TEXTE DE LECTURE:
Le composé tripartite de l’être humain

Le corps, l’âme et l’esprit, voilà trois mots qui reviennent constamment dans le langage du christianisme mais leur définition reste auréolée du flou des doctrines qui se sont étalées sur deux millénaires.

A noter tout d’abord que le concept de corps, d’âme et d’esprit, n’apparaît pas dans la Torah.
La Genèse raconte seulement que le dieu créateur a modelé le corps de l’homme à partir de la terre et qu’il y a soufflé la vie. Le corps est poussière et retournera poussière quand le souffle de vie qui l’animait disparaitra dans son ultime exhalation.
Les psaumes l’exaltent fort bien, ils disent : « Tu envoies ton souffle: ils sont créés » (Psaumes 104 : 30), « Tu leur retires le souffle: ils expirent, et retournent dans leur poussière » (Psaumes 104 : 29). En clair, l’homme n’est « que chair, un souffle qui s’en va et ne revient pas » (Psaumes 78 : 39).

TÂCHES À RÉALISER:
(1) D'après le texte sur le composé tripartite de l'être humain, dans quel écrit le concept de corps, d'âme et d'esprit n'apparaît-il pas ?
(2) Poursuivez le texte sur le composé tripartite de l'être humain à partir de sa dernière phrase.
Les lignes ci-dessous proviennent d'une autre source.

DONNÉES SOURCES:
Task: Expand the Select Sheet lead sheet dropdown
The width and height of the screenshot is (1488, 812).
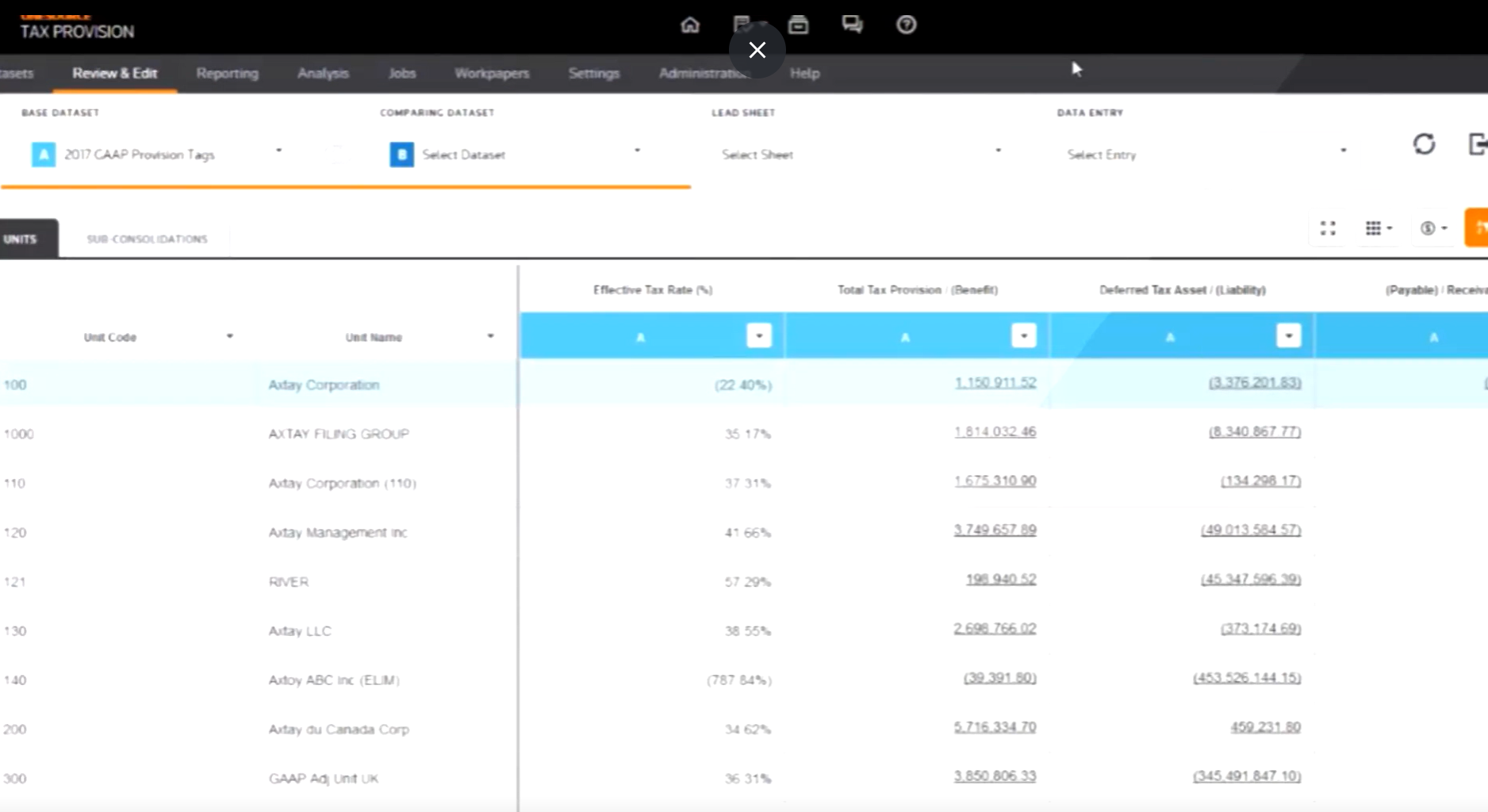Action: (x=998, y=150)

RÉSULTATS FINAUX:
(1) Dans la Torah.

(2)
L’homme est ainsi totalement mortel et ne survit à la mort que par la descendance qu’il engendre. Et le châtiment que promet ce dieu à l’homme fautif, consiste à supprimer sa génération, alors qu’à l’homme fidèle est promis, au contraire, la récompense d’une génération nombreuse…
Autrement dit, l’homme n’est composé que d’un corps et d’une âme, c’est-à-dire d’un principe de vie qui anime un corps.
Ce principe de vie est, comme on l’a vu, associé au souffle/vent (nèphèsh en Hébreu, pneuma en Grec, anima en Latin).
L’homme est vivant – est animé – parce qu’il respire, il ventile comme le disent les médecins de nos jours.
Par la suite, dans la tradition mosaïque, cette âme – animatrice du corps – a été aussi associée au sang : « l’âme de toute chair, c’est son sang » (Lévitique 17 : 14), est-il expliqué.
Ainsi, de même que la vie d’un corps cesse avec la respiration, l’épanchement du sang hors du corps, le tue.
Il a perdu son âme, c’est-à-dire le principe actif de la vie, ou plus exactement la substance qui la caractérise.

En fait, le concept de corps, d’âme et d’esprit, n’apparaît en toutes lettres que chez Paul, et uniquement chez lui.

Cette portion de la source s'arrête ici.